You’re in the role of the fellow who writes the letter?
PF:
Yeah. [laughing]
I’m the Barrymore of the Yiddish theatre.
AFG:
So
were you interested in mysteries before the
Columbo series?
PF:
Not really, no.
No, if you ask me about mysteries, I didn’t read a lot of mysteries!
I had read a little Sherlock Holmes and, like the rest of world, I was
very impressed with that. I thought
that his insights into clues and into what really happened were genuinely
brilliant and surprising and unanticipated. And I loved the relationship between
Dr. Watson and Sherlock Holmes but, and I think I talk about this in the book,
or at least I insinuate it in the book, and that is that Sherlock Holmes was an
impressive person. He was a formidable figure.
If he entered a room you would be very aware of his power...
AFG:
…and intimidated.
PF:
Intimidating.
Exactly. Exactly!

## Exercise prompt
Quote the interview excerpt word for word, starting at the words "No, if you ask" and stopping after "of his power...". The data is not needed.

## Records supplied
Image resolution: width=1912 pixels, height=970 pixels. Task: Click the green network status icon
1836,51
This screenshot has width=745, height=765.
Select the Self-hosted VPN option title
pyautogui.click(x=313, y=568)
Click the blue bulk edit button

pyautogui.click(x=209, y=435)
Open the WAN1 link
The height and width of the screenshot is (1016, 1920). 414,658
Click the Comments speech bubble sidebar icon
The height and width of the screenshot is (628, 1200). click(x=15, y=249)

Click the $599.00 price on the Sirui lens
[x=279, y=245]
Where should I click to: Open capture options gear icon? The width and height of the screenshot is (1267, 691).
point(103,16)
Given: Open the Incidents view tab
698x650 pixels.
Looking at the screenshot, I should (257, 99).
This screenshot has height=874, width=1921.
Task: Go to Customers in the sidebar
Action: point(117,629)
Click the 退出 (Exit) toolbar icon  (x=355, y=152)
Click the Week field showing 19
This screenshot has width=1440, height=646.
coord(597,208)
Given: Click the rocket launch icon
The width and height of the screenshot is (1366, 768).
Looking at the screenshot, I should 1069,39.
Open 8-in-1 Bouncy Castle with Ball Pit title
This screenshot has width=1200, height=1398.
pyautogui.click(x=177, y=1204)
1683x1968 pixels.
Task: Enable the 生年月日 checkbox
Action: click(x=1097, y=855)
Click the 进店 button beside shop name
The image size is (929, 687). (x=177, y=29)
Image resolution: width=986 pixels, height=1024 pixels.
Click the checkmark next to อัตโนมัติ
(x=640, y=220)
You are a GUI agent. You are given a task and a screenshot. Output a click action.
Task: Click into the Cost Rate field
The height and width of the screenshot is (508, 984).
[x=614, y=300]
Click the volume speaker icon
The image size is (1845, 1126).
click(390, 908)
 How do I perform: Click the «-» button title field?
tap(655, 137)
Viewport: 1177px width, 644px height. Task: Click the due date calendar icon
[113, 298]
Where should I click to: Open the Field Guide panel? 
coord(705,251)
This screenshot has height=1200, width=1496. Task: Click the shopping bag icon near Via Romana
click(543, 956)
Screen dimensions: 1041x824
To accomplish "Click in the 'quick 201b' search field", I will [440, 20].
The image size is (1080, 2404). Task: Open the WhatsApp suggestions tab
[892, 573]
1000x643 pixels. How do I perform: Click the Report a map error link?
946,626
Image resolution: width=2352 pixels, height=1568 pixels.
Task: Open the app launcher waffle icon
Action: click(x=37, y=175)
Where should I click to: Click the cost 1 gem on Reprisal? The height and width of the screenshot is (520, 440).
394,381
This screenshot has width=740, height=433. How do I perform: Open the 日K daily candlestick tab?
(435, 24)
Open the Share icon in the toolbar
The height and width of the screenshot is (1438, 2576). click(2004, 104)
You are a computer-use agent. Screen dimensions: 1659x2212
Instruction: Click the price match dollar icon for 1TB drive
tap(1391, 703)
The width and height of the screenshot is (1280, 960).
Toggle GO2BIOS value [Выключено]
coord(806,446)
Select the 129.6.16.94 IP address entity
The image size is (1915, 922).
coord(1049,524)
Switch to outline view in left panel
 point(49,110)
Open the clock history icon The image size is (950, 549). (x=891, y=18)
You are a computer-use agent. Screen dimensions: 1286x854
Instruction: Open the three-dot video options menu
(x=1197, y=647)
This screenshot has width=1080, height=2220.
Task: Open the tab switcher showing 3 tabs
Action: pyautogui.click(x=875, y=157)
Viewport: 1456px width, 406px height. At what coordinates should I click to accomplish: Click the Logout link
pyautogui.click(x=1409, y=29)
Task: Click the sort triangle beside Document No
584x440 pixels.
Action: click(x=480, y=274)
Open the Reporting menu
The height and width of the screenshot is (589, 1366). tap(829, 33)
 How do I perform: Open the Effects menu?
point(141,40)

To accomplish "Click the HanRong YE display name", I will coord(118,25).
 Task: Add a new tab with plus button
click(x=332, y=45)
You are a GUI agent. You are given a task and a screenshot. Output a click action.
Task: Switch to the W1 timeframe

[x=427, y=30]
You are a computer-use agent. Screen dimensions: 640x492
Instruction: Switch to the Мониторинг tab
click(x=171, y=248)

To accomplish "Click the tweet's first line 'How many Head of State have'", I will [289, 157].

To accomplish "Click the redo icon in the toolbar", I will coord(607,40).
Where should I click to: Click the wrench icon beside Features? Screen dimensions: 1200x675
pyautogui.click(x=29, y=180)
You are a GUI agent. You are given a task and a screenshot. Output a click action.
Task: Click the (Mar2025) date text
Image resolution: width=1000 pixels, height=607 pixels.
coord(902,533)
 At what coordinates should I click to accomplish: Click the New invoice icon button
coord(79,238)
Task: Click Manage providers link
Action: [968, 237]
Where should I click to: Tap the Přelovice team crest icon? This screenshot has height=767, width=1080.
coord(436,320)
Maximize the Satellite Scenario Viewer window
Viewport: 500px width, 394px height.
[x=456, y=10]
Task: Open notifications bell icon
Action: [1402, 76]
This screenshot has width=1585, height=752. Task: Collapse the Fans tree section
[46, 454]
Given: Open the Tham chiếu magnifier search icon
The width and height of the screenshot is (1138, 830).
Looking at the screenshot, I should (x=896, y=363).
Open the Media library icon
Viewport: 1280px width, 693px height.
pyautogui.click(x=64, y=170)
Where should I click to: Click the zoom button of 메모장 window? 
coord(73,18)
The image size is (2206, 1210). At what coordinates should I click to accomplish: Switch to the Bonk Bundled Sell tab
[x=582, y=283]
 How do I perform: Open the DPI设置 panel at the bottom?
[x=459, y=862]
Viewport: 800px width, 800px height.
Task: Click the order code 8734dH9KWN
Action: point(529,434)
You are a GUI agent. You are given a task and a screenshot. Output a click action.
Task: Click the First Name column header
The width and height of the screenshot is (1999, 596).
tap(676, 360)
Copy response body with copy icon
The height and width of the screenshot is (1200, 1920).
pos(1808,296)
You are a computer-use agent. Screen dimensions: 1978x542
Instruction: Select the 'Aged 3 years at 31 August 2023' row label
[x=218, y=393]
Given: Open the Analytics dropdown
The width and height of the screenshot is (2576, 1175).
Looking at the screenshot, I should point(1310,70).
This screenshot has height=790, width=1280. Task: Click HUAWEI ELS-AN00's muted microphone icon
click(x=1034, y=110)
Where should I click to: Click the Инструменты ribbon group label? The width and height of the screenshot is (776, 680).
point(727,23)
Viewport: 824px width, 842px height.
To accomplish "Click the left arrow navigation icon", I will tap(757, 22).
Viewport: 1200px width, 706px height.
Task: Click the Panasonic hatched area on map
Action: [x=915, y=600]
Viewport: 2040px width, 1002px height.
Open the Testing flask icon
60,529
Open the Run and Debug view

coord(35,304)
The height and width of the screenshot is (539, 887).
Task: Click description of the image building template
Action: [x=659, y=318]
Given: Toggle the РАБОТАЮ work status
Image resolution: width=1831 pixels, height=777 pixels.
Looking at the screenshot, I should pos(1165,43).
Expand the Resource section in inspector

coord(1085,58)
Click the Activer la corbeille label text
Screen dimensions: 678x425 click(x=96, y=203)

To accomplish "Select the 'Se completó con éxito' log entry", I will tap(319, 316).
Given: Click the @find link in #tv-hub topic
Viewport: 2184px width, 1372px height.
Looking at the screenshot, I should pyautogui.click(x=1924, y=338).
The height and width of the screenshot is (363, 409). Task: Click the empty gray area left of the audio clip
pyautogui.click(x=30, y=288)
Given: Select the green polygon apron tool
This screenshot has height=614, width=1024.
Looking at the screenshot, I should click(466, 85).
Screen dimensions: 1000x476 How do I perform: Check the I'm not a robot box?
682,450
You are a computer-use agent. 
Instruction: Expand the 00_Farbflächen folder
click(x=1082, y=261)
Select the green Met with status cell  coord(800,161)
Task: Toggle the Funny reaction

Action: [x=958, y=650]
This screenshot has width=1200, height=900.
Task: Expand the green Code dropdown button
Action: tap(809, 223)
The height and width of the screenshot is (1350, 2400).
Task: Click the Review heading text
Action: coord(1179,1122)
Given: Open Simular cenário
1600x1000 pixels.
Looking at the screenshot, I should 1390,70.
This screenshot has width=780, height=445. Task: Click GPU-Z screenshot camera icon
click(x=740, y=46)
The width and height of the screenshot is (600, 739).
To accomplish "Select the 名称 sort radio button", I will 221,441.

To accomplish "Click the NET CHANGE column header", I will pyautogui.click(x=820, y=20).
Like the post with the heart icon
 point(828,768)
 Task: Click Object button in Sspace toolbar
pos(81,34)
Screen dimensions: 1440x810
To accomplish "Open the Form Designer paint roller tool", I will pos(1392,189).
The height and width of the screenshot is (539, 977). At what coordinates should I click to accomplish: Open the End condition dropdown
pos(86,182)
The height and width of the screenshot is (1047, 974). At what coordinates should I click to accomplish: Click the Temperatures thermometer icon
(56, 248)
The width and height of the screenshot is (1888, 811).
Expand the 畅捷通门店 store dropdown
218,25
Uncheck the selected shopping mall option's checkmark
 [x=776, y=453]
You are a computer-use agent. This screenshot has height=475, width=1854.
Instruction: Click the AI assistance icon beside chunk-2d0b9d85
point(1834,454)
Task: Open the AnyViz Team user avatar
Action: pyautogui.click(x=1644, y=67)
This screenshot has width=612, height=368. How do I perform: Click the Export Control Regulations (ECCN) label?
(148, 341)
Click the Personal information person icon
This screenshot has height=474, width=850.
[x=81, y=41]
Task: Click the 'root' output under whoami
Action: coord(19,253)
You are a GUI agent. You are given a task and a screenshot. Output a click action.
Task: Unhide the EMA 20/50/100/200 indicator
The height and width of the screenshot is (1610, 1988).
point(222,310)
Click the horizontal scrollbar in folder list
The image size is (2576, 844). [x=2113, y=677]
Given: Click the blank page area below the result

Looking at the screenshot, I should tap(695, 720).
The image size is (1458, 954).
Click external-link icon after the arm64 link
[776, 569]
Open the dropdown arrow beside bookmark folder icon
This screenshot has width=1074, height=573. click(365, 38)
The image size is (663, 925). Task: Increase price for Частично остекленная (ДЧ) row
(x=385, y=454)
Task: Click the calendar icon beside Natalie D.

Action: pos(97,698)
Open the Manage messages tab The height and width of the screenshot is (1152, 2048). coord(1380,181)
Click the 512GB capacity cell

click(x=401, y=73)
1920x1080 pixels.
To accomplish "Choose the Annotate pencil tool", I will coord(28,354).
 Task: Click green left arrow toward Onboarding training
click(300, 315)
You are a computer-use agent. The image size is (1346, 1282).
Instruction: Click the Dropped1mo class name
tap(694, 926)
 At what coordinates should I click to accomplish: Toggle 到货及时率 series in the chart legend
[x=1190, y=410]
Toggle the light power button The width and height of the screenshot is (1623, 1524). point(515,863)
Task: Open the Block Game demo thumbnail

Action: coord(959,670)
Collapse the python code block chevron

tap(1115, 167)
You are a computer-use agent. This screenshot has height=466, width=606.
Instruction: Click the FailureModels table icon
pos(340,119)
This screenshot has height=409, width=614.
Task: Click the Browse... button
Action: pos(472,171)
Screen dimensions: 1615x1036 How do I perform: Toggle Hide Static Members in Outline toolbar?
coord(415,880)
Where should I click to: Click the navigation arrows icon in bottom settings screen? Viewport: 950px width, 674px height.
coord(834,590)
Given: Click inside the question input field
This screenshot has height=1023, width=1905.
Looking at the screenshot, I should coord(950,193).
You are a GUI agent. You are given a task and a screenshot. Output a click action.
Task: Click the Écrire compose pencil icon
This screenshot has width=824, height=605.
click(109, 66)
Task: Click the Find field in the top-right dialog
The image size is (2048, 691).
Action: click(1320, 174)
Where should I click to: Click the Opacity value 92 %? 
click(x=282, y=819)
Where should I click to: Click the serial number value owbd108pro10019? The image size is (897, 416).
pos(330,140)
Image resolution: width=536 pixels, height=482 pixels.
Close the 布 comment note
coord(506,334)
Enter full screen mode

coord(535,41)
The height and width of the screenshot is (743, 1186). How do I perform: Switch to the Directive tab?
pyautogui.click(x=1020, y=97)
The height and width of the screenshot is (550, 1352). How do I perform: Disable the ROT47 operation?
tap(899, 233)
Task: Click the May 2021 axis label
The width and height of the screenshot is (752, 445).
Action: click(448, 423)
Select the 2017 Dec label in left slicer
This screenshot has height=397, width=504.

## Response below
No, if you ask me about mysteries, I didn’t read a lot of mysteries!
I had read a little Sherlock Holmes and, like the rest of world, I was
very impressed with that. I thought
that his insights into clues and into what really happened were genuinely
brilliant and surprising and unanticipated. And I loved the relationship between
Dr. Watson and Sherlock Holmes but, and I think I talk about this in the book,
or at least I insinuate it in the book, and that is that Sherlock Holmes was an
impressive person. He was a formidable figure.
If he entered a room you would be very aware of his power...